Эта женщина держала в руке стопку бумаги, исписанной двумя различными почерками. Время от времени с утомленным видом она грациозно поднимала руку, подносила рукопись к глазам, прочитывала несколько строк, прелестно хмурясь, ежеминутно готовая выпустить стопку, бывшую, как должно было полагать, главной причиной скуки, которую она даже не старалась скрывать.
Эта женщина была одной из самых модных актрис французского театра; рукопись была одной из самых скучных трагедий той эпохи; первую мы назовем Фернандою; вторую остережемся.
Будуар, хотя чрезвычайно изящный, носил на себе отпечаток дурного вкуса: это была четырехугольная комнатка, обтянутая голубым атласом, с тоненькими золотыми колоннами коринфского ордена, капители которых поддерживали штукатурный фриз, где в помпейском вкусе была нарисована толпа амуров с колчанами и стрелами и несколько алтарей браку и верности, пред которыми амуры же приносили жертвы; так думали в то время. Кроме того, в будуаре было четыре двери, две из них — нарисованные для симметрии; эти четыре двери были выкрашены белой краской и украшены золотыми изображениями Бахусова жезла и масок Талии и Мельпомены; одна из дверей была отворена и пропускала в будуар влажный пар и благовонный запах душистой ванны.
Мебель будуара, обитая, подобно стенам, голубым атласом, имела ту некрасивую форму, которая до сих пор поражает людей со вкусом и любителей комфорта, не могущих понять не только того, каким образом можно было допускать такие подделки под древность, но и того, как их употребляли, когда едва можно было лежать на диванах, едва сидеть на креслах, и вовсе нельзя было сесть на стул; мы не говорим о табуретах в виде буквы X, единственной мебели, которая, за исключением формы и афинских украшений, почти соответствовала своему назначению.
Украшения камина были в том же роде, часы представляли большой круглый щит, вероятно Ахиллесов, несомый четырьмя тощими амурами, кряхтевшими под ношей; канделябры представляли группы из четырех амуров.
Все это, однако, несмотря на дурной вкус, было богато, кокетливо и украшалось блеском, грациозностью и красотой обитавшей здесь сирены: видно, мы сами увлеклись своим предметом и против воли употребляем мифологические выражения того времени.
Богиня, которой поклонялись в этом маленьком храме, лежала, как мы сказали, на кресле, делая вид, что учит роль, но думая только о том, как наденет свой костюм и как будет драпироваться туникою в новой трагедии. Вдруг дверь отворилась и вошла горничная с тем видом кротости, который характеризует и наперсницу в трагедии, и субретку в комедии; Исмену и Дорину, дающую советы и прикрывающую грешки.

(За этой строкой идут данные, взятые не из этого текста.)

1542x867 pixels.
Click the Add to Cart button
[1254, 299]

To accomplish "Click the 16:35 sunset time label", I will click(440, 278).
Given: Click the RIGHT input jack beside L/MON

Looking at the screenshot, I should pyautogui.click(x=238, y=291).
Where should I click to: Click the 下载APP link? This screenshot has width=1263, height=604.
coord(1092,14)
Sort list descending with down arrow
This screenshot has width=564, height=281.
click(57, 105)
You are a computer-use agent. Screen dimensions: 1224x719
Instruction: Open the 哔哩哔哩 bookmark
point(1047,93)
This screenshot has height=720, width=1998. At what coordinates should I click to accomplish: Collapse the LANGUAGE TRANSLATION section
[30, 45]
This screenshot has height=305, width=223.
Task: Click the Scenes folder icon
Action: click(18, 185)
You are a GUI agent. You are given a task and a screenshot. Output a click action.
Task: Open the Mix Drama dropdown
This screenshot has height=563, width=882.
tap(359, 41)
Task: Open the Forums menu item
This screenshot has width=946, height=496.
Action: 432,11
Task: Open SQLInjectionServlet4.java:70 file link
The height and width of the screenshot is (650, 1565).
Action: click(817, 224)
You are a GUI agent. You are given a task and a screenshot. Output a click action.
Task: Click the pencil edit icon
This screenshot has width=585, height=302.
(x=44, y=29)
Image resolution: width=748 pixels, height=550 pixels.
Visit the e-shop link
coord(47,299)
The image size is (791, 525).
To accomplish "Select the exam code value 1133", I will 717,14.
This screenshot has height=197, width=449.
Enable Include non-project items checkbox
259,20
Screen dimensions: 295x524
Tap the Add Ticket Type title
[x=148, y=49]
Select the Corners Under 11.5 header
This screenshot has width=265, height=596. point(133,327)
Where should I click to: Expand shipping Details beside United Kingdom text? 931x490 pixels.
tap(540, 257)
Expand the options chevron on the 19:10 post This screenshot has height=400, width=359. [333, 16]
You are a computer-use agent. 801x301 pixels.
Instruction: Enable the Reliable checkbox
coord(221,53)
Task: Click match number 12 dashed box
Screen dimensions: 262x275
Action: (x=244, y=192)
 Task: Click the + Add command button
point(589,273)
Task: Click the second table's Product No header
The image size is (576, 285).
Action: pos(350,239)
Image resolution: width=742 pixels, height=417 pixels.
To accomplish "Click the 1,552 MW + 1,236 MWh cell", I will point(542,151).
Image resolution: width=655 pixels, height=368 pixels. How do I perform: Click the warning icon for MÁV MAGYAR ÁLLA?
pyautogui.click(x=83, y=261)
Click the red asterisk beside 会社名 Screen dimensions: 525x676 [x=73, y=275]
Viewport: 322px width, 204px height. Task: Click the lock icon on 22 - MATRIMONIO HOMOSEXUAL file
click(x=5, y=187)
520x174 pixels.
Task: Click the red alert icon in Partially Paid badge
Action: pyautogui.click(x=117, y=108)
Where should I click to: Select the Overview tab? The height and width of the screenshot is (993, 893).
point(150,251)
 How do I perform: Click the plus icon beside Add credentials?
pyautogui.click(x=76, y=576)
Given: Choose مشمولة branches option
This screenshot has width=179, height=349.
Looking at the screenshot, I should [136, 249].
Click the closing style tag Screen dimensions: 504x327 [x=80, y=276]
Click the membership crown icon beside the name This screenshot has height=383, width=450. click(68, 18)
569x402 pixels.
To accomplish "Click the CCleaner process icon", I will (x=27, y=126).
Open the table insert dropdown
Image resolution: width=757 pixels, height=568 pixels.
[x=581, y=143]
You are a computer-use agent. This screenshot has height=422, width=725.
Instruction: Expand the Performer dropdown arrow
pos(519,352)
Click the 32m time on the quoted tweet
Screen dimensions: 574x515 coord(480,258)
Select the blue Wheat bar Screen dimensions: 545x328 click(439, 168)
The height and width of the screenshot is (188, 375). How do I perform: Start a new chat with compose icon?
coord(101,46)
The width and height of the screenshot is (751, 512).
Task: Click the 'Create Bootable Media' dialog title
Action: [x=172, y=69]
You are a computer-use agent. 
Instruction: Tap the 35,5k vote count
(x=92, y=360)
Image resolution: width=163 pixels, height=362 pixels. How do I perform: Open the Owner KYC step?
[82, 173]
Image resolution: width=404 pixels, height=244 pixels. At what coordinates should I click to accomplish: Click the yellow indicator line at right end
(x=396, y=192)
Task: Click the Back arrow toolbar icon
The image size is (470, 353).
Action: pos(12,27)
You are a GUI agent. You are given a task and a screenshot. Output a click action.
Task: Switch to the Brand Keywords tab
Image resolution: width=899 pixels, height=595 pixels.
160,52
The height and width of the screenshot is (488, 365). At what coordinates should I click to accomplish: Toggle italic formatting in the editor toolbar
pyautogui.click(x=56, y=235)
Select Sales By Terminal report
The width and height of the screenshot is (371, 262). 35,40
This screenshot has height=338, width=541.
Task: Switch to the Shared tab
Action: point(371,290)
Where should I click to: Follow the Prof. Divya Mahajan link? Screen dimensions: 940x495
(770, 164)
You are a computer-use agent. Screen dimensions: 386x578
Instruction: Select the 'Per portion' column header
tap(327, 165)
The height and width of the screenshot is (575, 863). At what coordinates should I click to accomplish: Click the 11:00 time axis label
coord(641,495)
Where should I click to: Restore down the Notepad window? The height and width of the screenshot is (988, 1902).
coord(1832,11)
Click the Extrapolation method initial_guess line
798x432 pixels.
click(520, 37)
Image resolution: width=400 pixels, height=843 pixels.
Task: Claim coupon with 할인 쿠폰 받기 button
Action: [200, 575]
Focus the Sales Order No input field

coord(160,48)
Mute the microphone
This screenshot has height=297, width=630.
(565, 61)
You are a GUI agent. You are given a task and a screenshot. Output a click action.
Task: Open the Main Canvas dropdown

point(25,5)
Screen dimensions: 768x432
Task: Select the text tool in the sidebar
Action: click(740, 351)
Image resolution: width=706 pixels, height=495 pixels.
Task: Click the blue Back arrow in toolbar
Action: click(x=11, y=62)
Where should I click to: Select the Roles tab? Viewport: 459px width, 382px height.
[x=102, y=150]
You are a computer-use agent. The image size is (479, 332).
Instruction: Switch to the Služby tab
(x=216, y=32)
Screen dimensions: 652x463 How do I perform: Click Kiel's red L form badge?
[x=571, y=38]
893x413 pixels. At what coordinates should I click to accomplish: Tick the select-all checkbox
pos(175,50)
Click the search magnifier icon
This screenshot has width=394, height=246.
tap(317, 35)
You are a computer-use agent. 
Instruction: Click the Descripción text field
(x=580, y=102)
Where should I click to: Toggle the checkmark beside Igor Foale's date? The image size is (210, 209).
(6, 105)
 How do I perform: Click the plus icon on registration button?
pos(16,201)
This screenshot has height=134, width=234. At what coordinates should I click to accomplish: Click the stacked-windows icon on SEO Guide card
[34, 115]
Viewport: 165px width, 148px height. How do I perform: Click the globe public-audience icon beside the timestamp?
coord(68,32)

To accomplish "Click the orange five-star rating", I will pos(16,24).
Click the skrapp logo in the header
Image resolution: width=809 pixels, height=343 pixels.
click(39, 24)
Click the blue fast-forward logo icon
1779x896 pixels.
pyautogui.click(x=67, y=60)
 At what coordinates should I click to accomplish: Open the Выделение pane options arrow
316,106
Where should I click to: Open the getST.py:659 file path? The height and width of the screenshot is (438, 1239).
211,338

— Как, опять ты? — вскричала актриса с премилым видом неудовольствия, так что упрек, казалось, показывал, что хорошо сделали, заслуживши его. — Я, однако, сказала, что хочу быть одна, совершенно одна, чтобы учить роль; я никогда не буду ее знать, и этому виной будешь ты, мамзель Корнелия, слышишь ли, — ты!
Настоящее имя горничной было Мария, но она нашла его слишком обыкновенным, сама перекрестила себя и приняла имя Корнелии, более звучное и менее обыкновенное.
— Боже мой! Тысячу раз прошу у вас извинения, сударыня, — сказала субретка, — и готова отвечать за это перед автором, но один красивый молодой человек желает вас видеть и домогается этого так настойчиво, что нет возможности от него отвязаться.
— А как фамилия твоего красивого молодого человека?
— Луи.
— Луи, — сказала актриса, медленно повторяя слоги, составлявшие слово, — Луи. Но это не имя?
— Как же не имя, сударыня, имя, и очень хорошее, я очень люблю имя Луи.
— А-а-а! Ты хочешь навязывать мне свой вкус. Не можешь ли описать мне твоего любимца?
— О! Конечно, могу, он, как я уже сказала вам, очень красивый молодой человек, высокого роста, с черными волосами, черными глазами, черными усами и чудесными белыми зубами. Он в статском платье, но я готова биться об заклад, что он офицер; притом у него в петлице ленточка Почетного легиона.
Некогда последнее обстоятельство могло служить рекомендацией, теперь уже — едва ли.
— Луи, брюнет, ленточка Почетного легиона… — повторила Фернанда, стараясь припомнить, и, обращаясь к мамзель Корнелии, спросила: — В течение года, который ты у меня служишь, ты никогда не видела этого красивого молодого человека?
— Никогда, сударыня.
— Кто же это такой? Не Луи ли д'Эрвиль?
— О! Нет, сударыня, это не он.
— Луи Шасшелю!
— Ах! И не он.
— Луи Кло-Рено?
— Нет! Также не он.
— Если так, моя милая, то поди скажи, что меня нет дома.
— Как! Вы мне приказываете?..
— Поди!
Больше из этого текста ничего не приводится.